Henry took charge of the vegetarian dish of the day: Turkish eggplant and lentil stew (although it was more like a casserole than a stew).  Unfortunately there was a little mishap with some eggplant being dropped on the floor, so our casserole was not able to bake (we still put it together and will bake it on Monday).  I tasted the other groups' casserole and really liked it.  It was sweet from the pomegranite mollasses that we drizzled over the lentils.  The breadcrumbs on top added great crunch and the tomato/onion mixture spread between the lentils and eggplant added an extra layer of flavor.   There was some extra eggplant and lentils that I was able to take home.  I want to try and recreate this recipe at home with the addition of goat cheese!

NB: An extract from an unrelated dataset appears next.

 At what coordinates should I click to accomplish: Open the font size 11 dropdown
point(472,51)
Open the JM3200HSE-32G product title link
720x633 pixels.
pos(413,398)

Allison and Al (yes, names get very confusing in this class..especially when the three of us are working in the same group) worked on the Korean Short Ribs.  These were slow cooked for the entire class and turned out amazing.  My family was very happy with the huge spread of food I brought home last night!

I'm definitely ready for a relaxing weekend after the intense week of cooking!